I didn't write down the message... if it pops up again I'll see if I can get a detailed description. But I'm sure it gamedev.net both times it popped up right when I reloaded the for beginners and the graphics forums.
edit - I should also mention that I reload those pages multiple times per day and it only happened twice.
It just popped up reloading this forum:
Threatname: JS:Miner-J[TRJ]
URL: https://crypto-loot.com/lib/miner.min.js
Process: C:\....\opera.exe
Detected by: Web Shield
Status: Connection aborted
Sorry it doesn't say what page on GD.net or anything like that.
7 minutes ago, Infinisearch said:It just popped up reloading this forum:
Threatname: JS:Miner-J[TRJ]
URL: https://crypto-loot.com/lib/miner.min.js
Process: C:\....\opera.exe
Detected by: Web Shield
Status: Connection aborted
Sorry it doesn't say what page on GD.net or anything like that.
Thanks. Confirmed it's not coming from the GameDev.net server (via injection), so it's likely an ad network. Only seeing it twice helps support that theory. I'll reach out to Adsense and Amazon (the two ad networks we use).
Well the time I wrote it down was number three and just now it happened again... number four. Oh I should mention I have AVG internet security.

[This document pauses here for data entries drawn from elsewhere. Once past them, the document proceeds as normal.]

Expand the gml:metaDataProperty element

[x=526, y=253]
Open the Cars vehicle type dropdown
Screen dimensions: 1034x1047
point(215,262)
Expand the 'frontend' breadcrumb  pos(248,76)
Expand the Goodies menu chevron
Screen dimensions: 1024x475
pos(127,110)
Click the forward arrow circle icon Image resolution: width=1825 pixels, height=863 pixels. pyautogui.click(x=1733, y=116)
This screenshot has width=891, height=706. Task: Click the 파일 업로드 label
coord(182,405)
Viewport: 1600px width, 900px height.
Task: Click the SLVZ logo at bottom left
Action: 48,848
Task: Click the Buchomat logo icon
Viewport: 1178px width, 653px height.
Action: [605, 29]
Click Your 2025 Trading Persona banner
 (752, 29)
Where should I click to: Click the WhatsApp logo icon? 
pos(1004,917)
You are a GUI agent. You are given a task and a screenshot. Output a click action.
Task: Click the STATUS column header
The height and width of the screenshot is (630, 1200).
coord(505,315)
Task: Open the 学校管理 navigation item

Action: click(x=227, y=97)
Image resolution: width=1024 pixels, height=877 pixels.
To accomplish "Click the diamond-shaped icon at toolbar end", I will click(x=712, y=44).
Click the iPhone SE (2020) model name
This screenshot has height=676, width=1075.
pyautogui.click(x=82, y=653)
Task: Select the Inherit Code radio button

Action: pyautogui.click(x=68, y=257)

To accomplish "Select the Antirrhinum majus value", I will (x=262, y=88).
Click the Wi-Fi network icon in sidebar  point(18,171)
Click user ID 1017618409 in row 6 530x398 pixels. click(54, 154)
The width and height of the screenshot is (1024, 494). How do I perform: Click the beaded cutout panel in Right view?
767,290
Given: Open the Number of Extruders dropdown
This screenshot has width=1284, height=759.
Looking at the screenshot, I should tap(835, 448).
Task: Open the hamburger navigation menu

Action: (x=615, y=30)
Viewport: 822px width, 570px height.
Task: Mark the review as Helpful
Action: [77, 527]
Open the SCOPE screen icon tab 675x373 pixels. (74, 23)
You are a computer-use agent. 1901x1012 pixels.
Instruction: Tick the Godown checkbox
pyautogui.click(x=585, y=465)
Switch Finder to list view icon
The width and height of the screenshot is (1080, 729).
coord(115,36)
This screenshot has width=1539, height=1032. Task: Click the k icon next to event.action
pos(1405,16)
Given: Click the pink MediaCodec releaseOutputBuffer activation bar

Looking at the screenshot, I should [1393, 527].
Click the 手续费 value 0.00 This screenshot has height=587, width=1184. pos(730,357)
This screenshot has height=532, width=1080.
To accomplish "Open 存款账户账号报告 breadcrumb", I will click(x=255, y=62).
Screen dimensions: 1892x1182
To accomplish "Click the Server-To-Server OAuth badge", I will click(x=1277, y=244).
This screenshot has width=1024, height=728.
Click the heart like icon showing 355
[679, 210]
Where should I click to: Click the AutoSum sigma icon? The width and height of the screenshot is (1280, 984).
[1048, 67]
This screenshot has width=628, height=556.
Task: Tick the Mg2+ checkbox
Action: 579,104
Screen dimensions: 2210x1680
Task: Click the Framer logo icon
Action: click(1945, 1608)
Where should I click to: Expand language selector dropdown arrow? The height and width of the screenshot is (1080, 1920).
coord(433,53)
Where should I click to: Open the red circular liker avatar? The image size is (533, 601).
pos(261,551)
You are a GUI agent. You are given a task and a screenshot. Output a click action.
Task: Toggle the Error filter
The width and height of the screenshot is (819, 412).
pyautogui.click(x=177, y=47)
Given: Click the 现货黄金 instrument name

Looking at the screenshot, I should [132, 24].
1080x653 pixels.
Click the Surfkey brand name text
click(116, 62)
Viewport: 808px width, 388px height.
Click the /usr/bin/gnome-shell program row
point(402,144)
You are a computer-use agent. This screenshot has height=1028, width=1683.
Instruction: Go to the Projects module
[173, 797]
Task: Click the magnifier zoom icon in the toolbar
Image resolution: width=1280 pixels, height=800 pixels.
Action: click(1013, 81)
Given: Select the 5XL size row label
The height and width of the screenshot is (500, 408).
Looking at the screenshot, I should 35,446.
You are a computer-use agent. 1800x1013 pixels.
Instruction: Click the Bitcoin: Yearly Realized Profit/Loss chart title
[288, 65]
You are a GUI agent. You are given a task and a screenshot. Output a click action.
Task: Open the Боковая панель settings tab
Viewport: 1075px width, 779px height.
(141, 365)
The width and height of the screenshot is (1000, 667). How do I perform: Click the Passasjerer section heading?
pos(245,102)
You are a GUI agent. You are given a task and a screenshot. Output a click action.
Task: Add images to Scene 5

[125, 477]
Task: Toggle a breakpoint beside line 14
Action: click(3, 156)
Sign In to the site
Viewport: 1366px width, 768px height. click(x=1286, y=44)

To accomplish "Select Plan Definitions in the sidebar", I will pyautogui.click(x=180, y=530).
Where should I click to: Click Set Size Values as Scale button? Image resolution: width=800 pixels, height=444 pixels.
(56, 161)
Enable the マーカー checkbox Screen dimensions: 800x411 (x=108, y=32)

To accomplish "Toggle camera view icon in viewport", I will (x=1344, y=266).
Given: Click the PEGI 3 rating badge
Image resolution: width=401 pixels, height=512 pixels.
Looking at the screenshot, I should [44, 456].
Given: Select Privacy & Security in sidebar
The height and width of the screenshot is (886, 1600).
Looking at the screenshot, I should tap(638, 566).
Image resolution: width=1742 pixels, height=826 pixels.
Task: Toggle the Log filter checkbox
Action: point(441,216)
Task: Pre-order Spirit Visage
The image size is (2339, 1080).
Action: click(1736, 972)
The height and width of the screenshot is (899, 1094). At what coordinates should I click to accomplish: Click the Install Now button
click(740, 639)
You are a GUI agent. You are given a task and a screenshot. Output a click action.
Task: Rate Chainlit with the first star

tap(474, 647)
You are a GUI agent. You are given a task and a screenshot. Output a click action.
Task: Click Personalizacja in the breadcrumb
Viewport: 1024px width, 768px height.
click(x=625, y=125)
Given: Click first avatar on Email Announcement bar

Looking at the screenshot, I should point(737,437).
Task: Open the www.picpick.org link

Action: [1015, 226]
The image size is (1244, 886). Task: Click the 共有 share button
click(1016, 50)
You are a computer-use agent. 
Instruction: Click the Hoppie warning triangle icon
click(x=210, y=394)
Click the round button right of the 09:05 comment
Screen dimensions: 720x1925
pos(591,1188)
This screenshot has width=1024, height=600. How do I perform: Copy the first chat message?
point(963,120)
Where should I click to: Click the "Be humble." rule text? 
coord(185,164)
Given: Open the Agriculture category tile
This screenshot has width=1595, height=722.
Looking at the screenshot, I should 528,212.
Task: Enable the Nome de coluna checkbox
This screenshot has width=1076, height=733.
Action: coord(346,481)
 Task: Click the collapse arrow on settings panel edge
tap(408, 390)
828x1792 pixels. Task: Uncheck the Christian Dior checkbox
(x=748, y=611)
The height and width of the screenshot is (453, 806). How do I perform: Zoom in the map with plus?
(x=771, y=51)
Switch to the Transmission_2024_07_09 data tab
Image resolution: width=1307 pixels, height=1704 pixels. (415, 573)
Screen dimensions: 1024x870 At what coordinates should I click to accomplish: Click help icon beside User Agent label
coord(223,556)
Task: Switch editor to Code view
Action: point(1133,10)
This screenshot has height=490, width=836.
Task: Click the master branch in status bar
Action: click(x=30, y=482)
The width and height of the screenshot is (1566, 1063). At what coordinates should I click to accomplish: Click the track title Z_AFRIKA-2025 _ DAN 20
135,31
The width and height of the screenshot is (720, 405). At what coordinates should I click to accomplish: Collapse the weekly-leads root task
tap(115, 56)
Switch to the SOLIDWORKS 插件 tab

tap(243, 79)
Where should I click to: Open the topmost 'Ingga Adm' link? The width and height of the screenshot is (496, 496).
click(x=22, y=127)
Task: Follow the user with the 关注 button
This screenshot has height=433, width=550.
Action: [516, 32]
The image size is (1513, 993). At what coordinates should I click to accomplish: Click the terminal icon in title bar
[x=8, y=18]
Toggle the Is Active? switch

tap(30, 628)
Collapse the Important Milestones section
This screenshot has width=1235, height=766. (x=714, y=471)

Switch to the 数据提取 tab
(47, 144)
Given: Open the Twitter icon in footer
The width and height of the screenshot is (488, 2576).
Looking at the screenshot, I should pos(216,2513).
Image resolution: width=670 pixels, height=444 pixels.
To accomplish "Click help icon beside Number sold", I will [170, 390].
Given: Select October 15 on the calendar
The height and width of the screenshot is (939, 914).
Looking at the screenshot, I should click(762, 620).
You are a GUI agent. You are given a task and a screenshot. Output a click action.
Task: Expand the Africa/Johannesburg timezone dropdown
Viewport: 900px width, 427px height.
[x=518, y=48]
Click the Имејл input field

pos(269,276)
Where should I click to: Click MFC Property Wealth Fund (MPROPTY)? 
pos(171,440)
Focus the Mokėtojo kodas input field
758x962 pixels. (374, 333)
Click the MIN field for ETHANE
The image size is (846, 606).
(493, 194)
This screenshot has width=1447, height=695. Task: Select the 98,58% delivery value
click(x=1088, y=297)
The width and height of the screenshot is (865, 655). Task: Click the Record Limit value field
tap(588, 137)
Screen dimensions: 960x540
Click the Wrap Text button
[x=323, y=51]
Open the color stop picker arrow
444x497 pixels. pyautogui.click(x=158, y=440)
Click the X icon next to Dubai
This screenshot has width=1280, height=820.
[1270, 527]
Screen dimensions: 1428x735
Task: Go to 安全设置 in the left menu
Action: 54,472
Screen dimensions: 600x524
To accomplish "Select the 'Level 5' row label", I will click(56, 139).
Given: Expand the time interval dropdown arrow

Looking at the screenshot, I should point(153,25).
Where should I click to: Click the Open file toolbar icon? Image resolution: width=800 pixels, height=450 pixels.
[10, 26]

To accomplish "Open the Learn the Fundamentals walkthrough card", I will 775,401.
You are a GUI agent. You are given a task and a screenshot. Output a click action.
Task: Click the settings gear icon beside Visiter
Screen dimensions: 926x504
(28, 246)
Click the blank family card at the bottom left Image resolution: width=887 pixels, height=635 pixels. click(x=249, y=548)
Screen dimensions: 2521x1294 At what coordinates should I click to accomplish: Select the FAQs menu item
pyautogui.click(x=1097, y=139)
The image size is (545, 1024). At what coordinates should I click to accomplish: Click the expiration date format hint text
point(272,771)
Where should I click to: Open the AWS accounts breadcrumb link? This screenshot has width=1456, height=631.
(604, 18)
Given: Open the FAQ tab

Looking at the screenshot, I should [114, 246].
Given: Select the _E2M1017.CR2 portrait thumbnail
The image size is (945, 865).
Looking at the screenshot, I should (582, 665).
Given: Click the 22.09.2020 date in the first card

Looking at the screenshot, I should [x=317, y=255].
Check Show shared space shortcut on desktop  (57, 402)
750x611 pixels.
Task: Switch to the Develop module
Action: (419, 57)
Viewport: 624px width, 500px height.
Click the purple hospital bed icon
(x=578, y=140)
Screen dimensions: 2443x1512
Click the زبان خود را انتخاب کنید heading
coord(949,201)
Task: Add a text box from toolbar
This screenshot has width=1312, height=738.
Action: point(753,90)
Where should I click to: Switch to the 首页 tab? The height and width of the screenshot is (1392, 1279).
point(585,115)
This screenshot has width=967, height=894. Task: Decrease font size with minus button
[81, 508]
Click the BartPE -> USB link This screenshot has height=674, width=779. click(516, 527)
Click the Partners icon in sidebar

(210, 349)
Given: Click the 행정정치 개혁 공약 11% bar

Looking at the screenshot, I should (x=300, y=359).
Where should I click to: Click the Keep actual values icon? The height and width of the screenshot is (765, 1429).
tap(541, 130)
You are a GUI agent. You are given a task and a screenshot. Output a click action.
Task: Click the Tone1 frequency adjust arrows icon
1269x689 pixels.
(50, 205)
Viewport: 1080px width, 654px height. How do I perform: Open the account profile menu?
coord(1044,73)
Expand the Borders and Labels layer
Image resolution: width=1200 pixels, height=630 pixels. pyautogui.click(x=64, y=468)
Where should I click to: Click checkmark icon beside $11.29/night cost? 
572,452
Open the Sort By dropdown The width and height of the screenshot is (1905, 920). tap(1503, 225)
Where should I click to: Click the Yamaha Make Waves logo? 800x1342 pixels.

edit - BTW Opera my browser has a built in ad blocker that I disabled for GD.net. Should I enable it and see if AVG stops catching it?
I've sadly seen this on several sites. From what I understand, all of ours have been through ads. Ad companies (including Google AdSense) are fighting the battle but sometimes a scrip that points to a coin miner will slip through.
There are an ever-increasing number of groups injecting bitcoin mining in commonly shared scripts. Ads have been slipping them in for about a year now. Some sites have replaced ads with miners. It is becoming so commonplace I wouldn't even be surprised -- just disappointed -- to see things like jQuery or Google Analytics quietly add a tightly-throttled coin miner to their scripts.
I've also got these in my DNS blocking, they tend to be the common ones in ads:
# Cryptocurrency miners
coin-hive.com
coinhiveproxy.com
jsecoin.com
crypto-loot.com
On 1/5/2018 at 1:11 PM, frob said:I've also got these in my DNS blocking, they tend to be the common ones in ads:
Where do you set this up? Browser, Firewall, Windows DNS config? I would like to do this too.
Probably the easiest is to modify your hosts file. That's a file that lets you hard-code IP addresses. There are other ways to do it, but this is the simplest.
The file is in c:\Windows\System32\Drivers\etc\hosts if you're on windows, and it requires administrator privileges. On Linux and most Unix-based systems it is /etc/hosts.
The file format is the IP address to point to, followed by the domain name. There are two IP addresses that are most easily used, 0.0.0.0 means an unknown target, or you can point them back to your own machine to 127.0.0.0.
So one line to the hosts file may look like this:
0.0.0.0 coin-hive.com
There are many lists out there with bitcoin miner blockers. Add the lines to the end of the hosts file to automatically block them. When programs try to turn the name into an IP address they'll get the line from the hosts file first, blocking their CPU-intensive power-hungry scripts.
Less aggressive tools include adding them to a list in uBlock or Adblock Plus or other script-blocking tools. They're a good idea to use for various reasons, and better script-blocking tools allow you to whitelist sites so you can still support ads to sites you love.
On 1/9/2018 at 8:12 AM, frob said:Probably the easiest is to modify your hosts file. That's a file that lets you hard-code IP addresses. There are other ways to do it, but this is the simplest.
The file is in c:\Windows\System32\Drivers\etc\hosts if you're on windows, and it requires administrator privileges. On Linux and most Unix-based systems it is /etc/hosts.
The file format is the IP address to point to, followed by the domain name. There are two IP addresses that are most easily used, 0.0.0.0 means an unknown target, or you can point them back to your own machine to 127.0.0.0.
So one line to the hosts file may look like this:
0.0.0.0 coin-hive.com
There are many lists out there with bitcoin miner blockers. Add the lines to the end of the hosts file to automatically block them. When programs try to turn the name into an IP address they'll get the line from the hosts file first, blocking their CPU-intensive power-hungry scripts.
Less aggressive tools include adding them to a list in uBlock or Adblock Plus or other script-blocking tools. They're a good idea to use for various reasons, and better script-blocking tools allow you to whitelist sites so you can still support ads to sites you love.
Thanks... I've messed with the hosts file before, but avoid using it for things like this. Settled on an adblock list called NoCoin... it was built in to Opera thats how I learned about it. I had disabled adblocking for gamedev thats why it had got through.